PROVIDED DATA: Begin

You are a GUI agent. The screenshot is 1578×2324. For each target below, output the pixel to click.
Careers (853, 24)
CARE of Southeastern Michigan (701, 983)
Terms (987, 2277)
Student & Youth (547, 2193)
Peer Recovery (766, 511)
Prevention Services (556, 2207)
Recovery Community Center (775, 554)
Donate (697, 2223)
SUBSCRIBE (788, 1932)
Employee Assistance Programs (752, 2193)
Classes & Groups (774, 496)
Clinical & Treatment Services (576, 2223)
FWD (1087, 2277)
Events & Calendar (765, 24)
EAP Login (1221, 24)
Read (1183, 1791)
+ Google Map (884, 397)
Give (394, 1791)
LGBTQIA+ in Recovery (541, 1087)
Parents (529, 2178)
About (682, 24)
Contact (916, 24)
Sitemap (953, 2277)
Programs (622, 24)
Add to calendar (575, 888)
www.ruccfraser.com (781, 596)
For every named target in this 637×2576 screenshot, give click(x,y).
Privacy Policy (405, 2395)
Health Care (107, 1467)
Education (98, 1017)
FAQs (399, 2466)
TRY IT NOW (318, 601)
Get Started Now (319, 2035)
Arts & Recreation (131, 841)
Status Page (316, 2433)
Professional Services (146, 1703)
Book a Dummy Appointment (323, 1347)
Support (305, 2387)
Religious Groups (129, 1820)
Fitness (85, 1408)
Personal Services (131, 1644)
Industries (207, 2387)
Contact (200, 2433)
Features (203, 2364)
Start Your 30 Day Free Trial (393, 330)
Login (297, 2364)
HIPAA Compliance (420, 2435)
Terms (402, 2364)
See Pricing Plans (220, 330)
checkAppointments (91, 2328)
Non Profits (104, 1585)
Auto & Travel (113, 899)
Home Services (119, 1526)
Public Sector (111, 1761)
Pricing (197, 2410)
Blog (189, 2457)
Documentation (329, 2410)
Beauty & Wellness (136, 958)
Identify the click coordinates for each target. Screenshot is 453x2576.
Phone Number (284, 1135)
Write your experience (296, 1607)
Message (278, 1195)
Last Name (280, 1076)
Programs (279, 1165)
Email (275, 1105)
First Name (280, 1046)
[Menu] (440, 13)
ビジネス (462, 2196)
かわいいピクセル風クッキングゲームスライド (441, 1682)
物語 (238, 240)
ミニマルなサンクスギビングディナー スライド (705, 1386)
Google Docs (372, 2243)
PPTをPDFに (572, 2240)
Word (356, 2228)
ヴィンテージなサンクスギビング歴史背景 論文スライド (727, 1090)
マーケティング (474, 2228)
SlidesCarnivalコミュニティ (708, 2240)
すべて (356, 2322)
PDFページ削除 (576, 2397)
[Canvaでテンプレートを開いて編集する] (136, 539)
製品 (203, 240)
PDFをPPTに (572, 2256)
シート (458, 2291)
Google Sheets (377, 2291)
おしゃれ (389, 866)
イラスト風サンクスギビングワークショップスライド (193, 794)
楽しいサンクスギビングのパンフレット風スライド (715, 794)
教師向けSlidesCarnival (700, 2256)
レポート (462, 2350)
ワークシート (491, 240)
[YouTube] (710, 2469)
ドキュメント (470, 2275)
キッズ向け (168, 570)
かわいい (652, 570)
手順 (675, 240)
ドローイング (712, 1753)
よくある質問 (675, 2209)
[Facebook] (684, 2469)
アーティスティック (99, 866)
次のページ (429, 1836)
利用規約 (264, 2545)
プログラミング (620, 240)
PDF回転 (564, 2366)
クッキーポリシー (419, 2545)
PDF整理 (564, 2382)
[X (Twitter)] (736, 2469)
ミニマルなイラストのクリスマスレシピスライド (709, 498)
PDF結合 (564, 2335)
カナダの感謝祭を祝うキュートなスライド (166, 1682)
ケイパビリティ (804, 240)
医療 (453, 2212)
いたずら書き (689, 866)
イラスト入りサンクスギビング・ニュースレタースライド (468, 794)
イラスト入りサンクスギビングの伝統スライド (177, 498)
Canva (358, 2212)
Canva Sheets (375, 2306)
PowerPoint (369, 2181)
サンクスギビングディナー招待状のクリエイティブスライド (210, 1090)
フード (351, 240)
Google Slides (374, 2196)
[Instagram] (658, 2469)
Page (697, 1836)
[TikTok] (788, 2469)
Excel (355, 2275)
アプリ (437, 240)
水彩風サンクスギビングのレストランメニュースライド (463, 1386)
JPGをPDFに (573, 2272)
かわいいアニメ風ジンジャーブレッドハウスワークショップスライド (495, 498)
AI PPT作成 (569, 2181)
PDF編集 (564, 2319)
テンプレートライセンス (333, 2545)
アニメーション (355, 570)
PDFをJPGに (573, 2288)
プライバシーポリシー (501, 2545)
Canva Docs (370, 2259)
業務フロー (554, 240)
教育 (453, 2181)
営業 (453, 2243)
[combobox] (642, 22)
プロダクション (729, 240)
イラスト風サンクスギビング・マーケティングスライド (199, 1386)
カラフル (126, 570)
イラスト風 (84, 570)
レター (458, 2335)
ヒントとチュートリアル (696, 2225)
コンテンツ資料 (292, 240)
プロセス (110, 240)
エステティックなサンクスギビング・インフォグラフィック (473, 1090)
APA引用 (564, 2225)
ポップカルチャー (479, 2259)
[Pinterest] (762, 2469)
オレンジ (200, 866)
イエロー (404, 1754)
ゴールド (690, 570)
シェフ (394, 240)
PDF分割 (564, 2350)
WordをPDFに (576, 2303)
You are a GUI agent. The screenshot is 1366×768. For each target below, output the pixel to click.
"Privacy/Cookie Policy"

PROVIDED DATA: End

[WORK REQUEST]: Write out the entries in full, exactly as given.

[RESULT OF THE EXERCISE]:
You are a GUI agent. The screenshot is 1578×2324. For each target below, output the pixel to click.
Careers (853, 24)
CARE of Southeastern Michigan (701, 983)
Terms (987, 2277)
Student & Youth (547, 2193)
Peer Recovery (766, 511)
Prevention Services (556, 2207)
Recovery Community Center (775, 554)
Donate (697, 2223)
SUBSCRIBE (788, 1932)
Employee Assistance Programs (752, 2193)
Classes & Groups (774, 496)
Clinical & Treatment Services (576, 2223)
FWD (1087, 2277)
Events & Calendar (765, 24)
EAP Login (1221, 24)
Read (1183, 1791)
+ Google Map (884, 397)
Give (394, 1791)
LGBTQIA+ in Recovery (541, 1087)
Parents (529, 2178)
About (682, 24)
Contact (916, 24)
Sitemap (953, 2277)
Programs (622, 24)
Add to calendar (575, 888)
www.ruccfraser.com (781, 596)
For every named target in this 637×2576 screenshot, give click(x,y).
Privacy Policy (405, 2395)
Health Care (107, 1467)
Education (98, 1017)
FAQs (399, 2466)
TRY IT NOW (318, 601)
Get Started Now (319, 2035)
Arts & Recreation (131, 841)
Status Page (316, 2433)
Professional Services (146, 1703)
Book a Dummy Appointment (323, 1347)
Support (305, 2387)
Religious Groups (129, 1820)
Fitness (85, 1408)
Personal Services (131, 1644)
Industries (207, 2387)
Contact (200, 2433)
Features (203, 2364)
Start Your 30 Day Free Trial (393, 330)
Login (297, 2364)
HIPAA Compliance (420, 2435)
Terms (402, 2364)
See Pricing Plans (220, 330)
checkAppointments (91, 2328)
Non Profits (104, 1585)
Auto & Travel (113, 899)
Home Services (119, 1526)
Public Sector (111, 1761)
Pricing (197, 2410)
Blog (189, 2457)
Documentation (329, 2410)
Beauty & Wellness (136, 958)
Identify the click coordinates for each target. Screenshot is 453x2576.
Phone Number (284, 1135)
Write your experience (296, 1607)
Message (278, 1195)
Last Name (280, 1076)
Programs (279, 1165)
Email (275, 1105)
First Name (280, 1046)
[Menu] (440, 13)
ビジネス (462, 2196)
かわいいピクセル風クッキングゲームスライド (441, 1682)
物語 (238, 240)
ミニマルなサンクスギビングディナー スライド (705, 1386)
Google Docs (372, 2243)
PPTをPDFに (572, 2240)
Word (356, 2228)
ヴィンテージなサンクスギビング歴史背景 論文スライド (727, 1090)
マーケティング (474, 2228)
SlidesCarnivalコミュニティ (708, 2240)
すべて (356, 2322)
PDFページ削除 (576, 2397)
[Canvaでテンプレートを開いて編集する] (136, 539)
製品 (203, 240)
PDFをPPTに (572, 2256)
シート (458, 2291)
Google Sheets (377, 2291)
おしゃれ (389, 866)
イラスト風サンクスギビングワークショップスライド (193, 794)
楽しいサンクスギビングのパンフレット風スライド (715, 794)
教師向けSlidesCarnival (700, 2256)
レポート (462, 2350)
ワークシート (491, 240)
[YouTube] (710, 2469)
ドキュメント (470, 2275)
キッズ向け (168, 570)
かわいい (652, 570)
手順 (675, 240)
ドローイング (712, 1753)
よくある質問 (675, 2209)
[Facebook] (684, 2469)
アーティスティック (99, 866)
次のページ (429, 1836)
利用規約 (264, 2545)
プログラミング (620, 240)
PDF回転 (564, 2366)
クッキーポリシー (419, 2545)
PDF整理 (564, 2382)
[X (Twitter)] (736, 2469)
ミニマルなイラストのクリスマスレシピスライド (709, 498)
PDF結合 (564, 2335)
カナダの感謝祭を祝うキュートなスライド (166, 1682)
ケイパビリティ (804, 240)
医療 (453, 2212)
いたずら書き (689, 866)
イラスト入りサンクスギビング・ニュースレタースライド (468, 794)
イラスト入りサンクスギビングの伝統スライド (177, 498)
Canva (358, 2212)
Canva Sheets (375, 2306)
PowerPoint (369, 2181)
サンクスギビングディナー招待状のクリエイティブスライド (210, 1090)
フード (351, 240)
Google Slides (374, 2196)
[Instagram] (658, 2469)
Page (697, 1836)
[TikTok] (788, 2469)
Excel (355, 2275)
アプリ (437, 240)
水彩風サンクスギビングのレストランメニュースライド (463, 1386)
JPGをPDFに (573, 2272)
かわいいアニメ風ジンジャーブレッドハウスワークショップスライド (495, 498)
AI PPT作成 (569, 2181)
PDF編集 (564, 2319)
テンプレートライセンス (333, 2545)
アニメーション (355, 570)
PDFをJPGに (573, 2288)
プライバシーポリシー (501, 2545)
Canva Docs (370, 2259)
業務フロー (554, 240)
教育 (453, 2181)
営業 (453, 2243)
[combobox] (642, 22)
プロダクション (729, 240)
イラスト風サンクスギビング・マーケティングスライド (199, 1386)
カラフル (126, 570)
イラスト風 (84, 570)
レター (458, 2335)
ヒントとチュートリアル (696, 2225)
コンテンツ資料 (292, 240)
プロセス (110, 240)
エステティックなサンクスギビング・インフォグラフィック (473, 1090)
APA引用 (564, 2225)
ポップカルチャー (479, 2259)
[Pinterest] (762, 2469)
オレンジ (200, 866)
イエロー (404, 1754)
ゴールド (690, 570)
シェフ (394, 240)
PDF分割 (564, 2350)
WordをPDFに (576, 2303)
You are a GUI agent. The screenshot is 1366×768. For each target below, output the pixel to click.
"Privacy/Cookie Policy"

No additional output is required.